_Assigned task_:
Filter these records by the string "menu", copying each line that holds it.

_Data shown_:
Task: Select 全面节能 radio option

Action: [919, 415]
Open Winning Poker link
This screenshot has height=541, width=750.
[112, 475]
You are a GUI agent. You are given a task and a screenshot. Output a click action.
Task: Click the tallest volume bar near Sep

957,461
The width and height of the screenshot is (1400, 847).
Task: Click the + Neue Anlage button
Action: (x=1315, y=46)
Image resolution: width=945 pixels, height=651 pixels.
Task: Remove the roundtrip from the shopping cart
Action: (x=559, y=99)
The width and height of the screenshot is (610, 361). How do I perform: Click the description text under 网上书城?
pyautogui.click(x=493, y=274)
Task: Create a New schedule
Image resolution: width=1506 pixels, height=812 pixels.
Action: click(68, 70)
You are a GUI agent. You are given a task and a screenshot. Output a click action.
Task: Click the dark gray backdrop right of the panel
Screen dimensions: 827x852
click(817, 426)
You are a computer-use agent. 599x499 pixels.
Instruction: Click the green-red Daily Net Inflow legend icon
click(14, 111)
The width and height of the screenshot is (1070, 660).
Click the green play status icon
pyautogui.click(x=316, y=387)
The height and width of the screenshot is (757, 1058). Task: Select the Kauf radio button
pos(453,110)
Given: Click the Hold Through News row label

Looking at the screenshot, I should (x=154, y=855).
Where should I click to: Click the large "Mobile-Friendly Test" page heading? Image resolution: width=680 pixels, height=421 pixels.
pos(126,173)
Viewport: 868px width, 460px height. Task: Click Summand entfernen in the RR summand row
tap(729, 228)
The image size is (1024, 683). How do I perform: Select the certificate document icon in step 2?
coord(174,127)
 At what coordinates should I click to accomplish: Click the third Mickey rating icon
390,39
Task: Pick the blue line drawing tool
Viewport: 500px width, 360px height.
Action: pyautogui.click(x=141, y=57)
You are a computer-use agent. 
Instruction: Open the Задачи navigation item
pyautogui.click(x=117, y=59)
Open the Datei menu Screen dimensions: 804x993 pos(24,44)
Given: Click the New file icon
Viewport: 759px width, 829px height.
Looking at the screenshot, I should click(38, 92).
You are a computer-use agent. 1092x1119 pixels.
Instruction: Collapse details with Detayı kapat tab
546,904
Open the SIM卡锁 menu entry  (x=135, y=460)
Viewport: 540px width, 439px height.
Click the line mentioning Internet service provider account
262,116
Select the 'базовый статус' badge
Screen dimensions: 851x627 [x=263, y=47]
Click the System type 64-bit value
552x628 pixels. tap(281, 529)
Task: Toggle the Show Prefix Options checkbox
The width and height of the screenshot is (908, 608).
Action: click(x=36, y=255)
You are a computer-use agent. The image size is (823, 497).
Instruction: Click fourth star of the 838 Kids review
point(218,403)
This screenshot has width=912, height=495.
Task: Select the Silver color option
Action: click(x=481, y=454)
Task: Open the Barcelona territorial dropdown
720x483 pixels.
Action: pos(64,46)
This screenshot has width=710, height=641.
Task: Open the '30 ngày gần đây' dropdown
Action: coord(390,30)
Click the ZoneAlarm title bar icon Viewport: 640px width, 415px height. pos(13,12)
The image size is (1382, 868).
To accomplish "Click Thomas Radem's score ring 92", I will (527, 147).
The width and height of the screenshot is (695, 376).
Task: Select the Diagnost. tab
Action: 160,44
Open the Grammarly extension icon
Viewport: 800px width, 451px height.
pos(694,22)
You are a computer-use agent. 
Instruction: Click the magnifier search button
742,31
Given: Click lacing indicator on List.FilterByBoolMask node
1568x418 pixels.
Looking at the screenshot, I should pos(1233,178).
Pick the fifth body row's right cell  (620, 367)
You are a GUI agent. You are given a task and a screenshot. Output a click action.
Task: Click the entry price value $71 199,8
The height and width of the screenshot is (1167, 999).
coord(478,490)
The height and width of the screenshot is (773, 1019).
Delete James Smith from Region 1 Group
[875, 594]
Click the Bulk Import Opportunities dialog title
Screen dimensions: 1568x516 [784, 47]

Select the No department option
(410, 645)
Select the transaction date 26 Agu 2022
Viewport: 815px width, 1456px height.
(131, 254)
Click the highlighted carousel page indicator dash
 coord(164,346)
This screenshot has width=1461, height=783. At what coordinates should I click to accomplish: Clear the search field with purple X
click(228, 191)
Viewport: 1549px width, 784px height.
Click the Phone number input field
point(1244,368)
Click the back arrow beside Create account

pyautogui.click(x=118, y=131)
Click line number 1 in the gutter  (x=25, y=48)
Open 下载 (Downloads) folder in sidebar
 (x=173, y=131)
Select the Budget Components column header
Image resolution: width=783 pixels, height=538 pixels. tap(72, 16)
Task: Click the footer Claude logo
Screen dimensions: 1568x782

_Task result_:
Open the Datei menu Screen dimensions: 804x993 pos(24,44)
Open the SIM卡锁 menu entry  (x=135, y=460)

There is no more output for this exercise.